CAPE TOWN – Google has announced that it will be adding a set of user protections against “abusive experiences” in the next update of its Chrome browser.
(An image depicting an abusive experience. One looks like a play button on a video but sends the user to an unwanted download when clicked. Photo: Google.)
Vivek Sekhar, Product Manager, Google said in a statement: "With Chrome, users are always in control and can disable abusive sites filtering by going to their Chrome Settings. Stronger protections ensure users can interact with their intended content on the web, without abusive experiences getting in the way."
The abusive experiences that the company is referring to are those designed to intentionally mislead and trick users into taking action on the web.
"These protections blocked pop-ups and new window requests from sites with certain abusive experiences like redirecting pages", said Sekhar.
For example, generating fake system messages, automatically redirecting you, or attempt to steal personal information.

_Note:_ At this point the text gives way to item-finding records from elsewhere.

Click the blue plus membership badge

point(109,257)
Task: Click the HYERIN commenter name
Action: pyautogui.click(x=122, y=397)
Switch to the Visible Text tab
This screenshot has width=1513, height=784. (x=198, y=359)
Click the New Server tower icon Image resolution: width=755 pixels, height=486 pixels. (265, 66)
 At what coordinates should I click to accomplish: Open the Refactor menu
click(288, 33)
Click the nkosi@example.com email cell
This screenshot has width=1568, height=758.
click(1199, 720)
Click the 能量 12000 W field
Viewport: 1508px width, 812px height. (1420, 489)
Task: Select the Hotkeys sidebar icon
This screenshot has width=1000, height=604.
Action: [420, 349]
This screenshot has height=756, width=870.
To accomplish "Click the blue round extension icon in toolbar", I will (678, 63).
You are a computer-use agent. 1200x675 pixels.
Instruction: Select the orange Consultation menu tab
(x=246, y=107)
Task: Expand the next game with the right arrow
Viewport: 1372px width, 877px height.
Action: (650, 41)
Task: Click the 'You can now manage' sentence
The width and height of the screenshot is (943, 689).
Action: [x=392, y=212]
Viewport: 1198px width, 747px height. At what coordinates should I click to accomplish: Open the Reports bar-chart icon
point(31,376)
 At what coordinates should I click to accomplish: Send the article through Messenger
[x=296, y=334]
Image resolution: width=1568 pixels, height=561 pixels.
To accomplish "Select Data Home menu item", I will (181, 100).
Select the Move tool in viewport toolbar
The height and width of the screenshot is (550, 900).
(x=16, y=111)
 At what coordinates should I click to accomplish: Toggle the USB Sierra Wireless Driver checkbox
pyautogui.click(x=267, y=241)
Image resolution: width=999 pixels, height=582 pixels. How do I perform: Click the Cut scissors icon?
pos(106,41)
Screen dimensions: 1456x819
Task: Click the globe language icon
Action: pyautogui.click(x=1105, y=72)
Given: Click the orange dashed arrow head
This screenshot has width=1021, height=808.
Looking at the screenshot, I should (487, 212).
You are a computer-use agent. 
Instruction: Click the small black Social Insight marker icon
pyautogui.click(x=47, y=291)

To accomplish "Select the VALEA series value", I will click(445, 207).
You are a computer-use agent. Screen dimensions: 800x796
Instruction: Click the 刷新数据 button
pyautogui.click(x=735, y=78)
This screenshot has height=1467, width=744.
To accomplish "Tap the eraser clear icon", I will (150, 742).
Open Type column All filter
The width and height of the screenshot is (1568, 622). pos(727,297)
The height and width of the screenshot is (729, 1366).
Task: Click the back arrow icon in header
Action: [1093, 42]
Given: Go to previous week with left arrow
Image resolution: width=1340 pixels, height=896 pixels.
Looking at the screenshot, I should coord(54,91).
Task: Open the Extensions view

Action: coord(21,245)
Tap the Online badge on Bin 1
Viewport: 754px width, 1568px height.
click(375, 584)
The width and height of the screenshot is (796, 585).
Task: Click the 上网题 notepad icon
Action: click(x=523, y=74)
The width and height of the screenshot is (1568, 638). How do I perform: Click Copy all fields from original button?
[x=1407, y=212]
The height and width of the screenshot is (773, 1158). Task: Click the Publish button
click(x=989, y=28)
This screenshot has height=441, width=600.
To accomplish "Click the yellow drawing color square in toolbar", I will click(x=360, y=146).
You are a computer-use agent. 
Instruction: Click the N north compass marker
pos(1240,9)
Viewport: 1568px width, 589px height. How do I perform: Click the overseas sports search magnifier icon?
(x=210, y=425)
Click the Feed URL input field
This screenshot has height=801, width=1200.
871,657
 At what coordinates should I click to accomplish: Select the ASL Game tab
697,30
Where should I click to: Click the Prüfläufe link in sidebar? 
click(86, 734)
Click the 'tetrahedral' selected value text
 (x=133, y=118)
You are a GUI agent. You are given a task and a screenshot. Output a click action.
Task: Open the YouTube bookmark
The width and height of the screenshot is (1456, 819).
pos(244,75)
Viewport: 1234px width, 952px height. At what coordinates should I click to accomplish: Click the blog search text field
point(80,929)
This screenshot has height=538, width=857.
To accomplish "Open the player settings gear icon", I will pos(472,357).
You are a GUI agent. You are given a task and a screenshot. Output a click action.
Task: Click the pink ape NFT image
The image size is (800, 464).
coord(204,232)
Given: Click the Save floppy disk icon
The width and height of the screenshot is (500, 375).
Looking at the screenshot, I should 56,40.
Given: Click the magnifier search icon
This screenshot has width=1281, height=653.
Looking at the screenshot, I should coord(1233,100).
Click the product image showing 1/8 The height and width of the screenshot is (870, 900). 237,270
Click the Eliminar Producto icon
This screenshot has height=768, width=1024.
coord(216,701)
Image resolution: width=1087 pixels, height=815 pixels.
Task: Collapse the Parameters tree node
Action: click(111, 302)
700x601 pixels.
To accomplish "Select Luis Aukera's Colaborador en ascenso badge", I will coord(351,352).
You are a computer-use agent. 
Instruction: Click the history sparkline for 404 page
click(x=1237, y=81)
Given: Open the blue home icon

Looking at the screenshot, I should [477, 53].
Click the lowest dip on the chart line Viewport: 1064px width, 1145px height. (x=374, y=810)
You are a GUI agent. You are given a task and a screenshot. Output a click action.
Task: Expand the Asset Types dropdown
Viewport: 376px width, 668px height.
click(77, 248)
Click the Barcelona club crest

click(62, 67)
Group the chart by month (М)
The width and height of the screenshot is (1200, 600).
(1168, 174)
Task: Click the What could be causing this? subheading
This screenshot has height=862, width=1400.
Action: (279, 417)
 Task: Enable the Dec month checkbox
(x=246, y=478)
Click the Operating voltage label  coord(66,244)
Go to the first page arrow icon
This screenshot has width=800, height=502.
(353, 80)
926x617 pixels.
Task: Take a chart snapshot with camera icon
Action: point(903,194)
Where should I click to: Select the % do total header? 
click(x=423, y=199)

Starting in December 2018, Chrome 71 will remove all ads on the small number of sites with persistent abusive experiences.
Site owners can use the Abusive Experiences Report in their Google Search Console to see if their site contains any of these abusive experiences that need to be corrected or removed.
Site owners will have a 30 day window to fix experiences flagged by the Report before Chrome removes ads.
This isn’t the first time that Google has tried to use Chrome to address the problem. Back in July, Chrome 68 would prevent sites from opening new tabs or windows if they were reported for serving abusive experiences.
( An image depicting a an abusive experience. This looks like a close button but instead opens unwanted pop-up windows Photo: Google.)